**Work instruction**
For the entries that follow, count the lines containing the string "will" and write only the number.

Pixel coordinate grounding data

--------------------------------------------------

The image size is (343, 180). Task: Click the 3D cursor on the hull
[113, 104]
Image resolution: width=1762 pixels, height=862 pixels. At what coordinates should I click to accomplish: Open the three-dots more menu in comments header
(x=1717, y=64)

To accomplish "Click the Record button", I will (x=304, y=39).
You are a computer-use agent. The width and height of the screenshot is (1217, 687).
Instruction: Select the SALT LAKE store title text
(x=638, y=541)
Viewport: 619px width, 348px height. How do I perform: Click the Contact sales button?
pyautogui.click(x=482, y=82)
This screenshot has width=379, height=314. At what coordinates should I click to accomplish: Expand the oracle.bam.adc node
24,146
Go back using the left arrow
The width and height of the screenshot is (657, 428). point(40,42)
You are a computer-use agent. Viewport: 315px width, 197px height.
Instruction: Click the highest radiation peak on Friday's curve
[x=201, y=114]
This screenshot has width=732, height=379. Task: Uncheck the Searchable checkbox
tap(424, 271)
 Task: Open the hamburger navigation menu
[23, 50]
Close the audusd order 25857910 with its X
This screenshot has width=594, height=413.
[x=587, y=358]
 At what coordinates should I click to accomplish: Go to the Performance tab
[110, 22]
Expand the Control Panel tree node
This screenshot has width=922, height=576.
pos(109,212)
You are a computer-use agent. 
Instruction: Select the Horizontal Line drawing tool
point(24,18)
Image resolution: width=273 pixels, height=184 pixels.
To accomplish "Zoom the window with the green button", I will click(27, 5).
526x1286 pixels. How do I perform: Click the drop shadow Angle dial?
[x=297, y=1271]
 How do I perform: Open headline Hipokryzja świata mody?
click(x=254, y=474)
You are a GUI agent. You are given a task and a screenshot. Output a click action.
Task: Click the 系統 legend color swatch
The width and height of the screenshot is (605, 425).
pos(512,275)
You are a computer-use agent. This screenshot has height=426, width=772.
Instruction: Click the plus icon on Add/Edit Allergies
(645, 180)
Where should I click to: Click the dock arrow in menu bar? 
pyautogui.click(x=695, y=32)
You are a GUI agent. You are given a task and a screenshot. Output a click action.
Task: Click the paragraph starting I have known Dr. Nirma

--------------------------------------------------

**Exercise response**
2